Introduction Patients with clinically suspect arthralgia (CSA) have, according to their rheumatologists, an increased risk of rheumatoid arthritis (RA), but their actual outcome is unexplored. This longitudinal study investigated (1) progression from CSA to clinically detectable arthritis and (2) associations of clinical factors, serological factors (among which are anticitrullinated peptide antibodies (ACPAs)) and MRI-detected subclinical inflammation with arthritis development.

Methods 150 patients with CSA were followed for ≥6 months. At baseline, clinical and serological data were collected and unilateral 1.5 T-MRI of metacarpophalangeal (MCP), wrist and metatarsophalangeal (MTP) joints was made. MRI scoring was done according to the RA MRI scoring system. Subclinical MRI inflammation was defined based on MRI results of 193 symptom-free persons.

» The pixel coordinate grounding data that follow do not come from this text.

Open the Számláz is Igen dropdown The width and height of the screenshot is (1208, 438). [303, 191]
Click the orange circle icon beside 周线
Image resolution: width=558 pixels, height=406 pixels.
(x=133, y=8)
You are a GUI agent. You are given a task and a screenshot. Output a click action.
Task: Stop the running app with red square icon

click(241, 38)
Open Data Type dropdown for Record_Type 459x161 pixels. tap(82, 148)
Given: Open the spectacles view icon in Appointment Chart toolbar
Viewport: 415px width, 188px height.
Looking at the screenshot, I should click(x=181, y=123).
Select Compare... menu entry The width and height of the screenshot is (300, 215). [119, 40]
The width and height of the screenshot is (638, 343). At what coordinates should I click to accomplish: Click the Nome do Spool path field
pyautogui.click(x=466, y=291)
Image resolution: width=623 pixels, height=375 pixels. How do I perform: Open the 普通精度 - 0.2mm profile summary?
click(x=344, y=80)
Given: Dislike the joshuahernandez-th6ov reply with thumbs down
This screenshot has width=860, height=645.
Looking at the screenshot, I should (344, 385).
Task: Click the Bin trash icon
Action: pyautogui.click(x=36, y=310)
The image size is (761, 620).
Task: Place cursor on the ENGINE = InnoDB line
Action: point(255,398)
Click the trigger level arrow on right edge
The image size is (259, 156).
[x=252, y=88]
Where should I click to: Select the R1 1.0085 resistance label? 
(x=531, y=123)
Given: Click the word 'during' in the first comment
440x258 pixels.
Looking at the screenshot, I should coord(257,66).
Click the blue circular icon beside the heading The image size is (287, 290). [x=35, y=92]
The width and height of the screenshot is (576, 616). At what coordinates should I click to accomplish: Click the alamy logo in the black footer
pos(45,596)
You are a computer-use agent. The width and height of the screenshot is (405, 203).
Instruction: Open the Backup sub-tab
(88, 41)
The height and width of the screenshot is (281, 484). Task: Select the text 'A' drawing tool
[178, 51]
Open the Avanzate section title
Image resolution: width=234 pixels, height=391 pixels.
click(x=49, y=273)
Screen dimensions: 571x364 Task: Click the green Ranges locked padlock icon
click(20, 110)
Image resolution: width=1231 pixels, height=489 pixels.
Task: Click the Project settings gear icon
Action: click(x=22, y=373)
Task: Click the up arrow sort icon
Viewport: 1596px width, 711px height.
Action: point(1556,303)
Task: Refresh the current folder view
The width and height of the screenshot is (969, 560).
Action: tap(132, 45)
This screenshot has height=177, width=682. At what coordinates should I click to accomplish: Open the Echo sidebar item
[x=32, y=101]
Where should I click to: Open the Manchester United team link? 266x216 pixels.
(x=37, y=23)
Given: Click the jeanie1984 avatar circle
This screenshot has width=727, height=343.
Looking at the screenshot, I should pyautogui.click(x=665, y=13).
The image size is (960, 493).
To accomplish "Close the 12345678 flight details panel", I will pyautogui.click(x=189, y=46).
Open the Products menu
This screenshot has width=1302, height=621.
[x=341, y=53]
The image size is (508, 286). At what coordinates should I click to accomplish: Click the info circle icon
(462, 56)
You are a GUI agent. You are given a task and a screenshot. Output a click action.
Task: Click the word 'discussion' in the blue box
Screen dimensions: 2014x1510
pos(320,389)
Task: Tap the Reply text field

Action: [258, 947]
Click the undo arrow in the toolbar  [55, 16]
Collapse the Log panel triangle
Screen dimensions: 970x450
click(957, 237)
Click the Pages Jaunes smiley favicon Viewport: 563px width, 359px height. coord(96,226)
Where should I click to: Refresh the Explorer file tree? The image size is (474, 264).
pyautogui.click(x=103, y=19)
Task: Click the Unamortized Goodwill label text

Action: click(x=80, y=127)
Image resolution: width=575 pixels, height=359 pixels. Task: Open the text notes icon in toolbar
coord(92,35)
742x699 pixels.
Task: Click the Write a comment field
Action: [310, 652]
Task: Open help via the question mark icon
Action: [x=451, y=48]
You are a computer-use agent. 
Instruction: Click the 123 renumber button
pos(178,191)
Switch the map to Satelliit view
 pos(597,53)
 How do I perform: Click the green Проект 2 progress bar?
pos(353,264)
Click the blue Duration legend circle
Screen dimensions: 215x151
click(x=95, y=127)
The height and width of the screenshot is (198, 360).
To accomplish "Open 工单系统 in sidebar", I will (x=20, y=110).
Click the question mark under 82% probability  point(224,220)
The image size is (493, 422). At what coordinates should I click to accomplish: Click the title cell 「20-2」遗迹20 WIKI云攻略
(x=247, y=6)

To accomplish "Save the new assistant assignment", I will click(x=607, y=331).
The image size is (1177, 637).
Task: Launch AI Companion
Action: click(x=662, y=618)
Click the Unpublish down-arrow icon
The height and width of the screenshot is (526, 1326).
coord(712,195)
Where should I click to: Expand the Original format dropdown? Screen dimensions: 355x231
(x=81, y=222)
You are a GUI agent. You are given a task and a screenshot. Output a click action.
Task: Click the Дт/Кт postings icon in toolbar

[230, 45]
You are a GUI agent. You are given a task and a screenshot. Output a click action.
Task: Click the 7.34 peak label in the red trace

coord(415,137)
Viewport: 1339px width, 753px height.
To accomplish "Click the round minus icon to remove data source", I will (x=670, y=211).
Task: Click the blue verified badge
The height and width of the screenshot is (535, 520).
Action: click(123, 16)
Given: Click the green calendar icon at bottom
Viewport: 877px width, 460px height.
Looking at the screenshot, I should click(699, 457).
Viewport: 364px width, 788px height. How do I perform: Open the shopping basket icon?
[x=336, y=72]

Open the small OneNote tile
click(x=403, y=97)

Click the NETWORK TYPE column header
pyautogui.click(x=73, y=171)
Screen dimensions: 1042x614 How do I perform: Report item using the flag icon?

Results During follow-up (median=75 weeks, IQR=41–106 weeks), 30 patients developed clinical arthritis; 87% did so <20 weeks after inclusion. In multivariable analyses, age, localisation of initial symptoms in small and large joints (compared with small joints only), C-reactive protein level, ACPA-positivity and subclinical MRI inflammation significantly associated with arthritis development; ACPA and MRI inflammation were most strongly associated (HR (95% CI) respectively, 6.43 (2.57 to 16.05) and 5.07 (1.77 to 14.50)). After 1-year follow-up, 31% of the patients with MRI inflammation and 71% of the ACPA-positive patients with MRI inflammation had progressed to arthritis. Forty-three per cent of the patients that developed arthritis within 1 year were ACPA-negative; 78% of them had subclinical MRI inflammation at baseline. When MRI inflammation was absent arthritis development was infrequent (6% in all patients with CSA and 3% in ACPA-negative patients with CSA).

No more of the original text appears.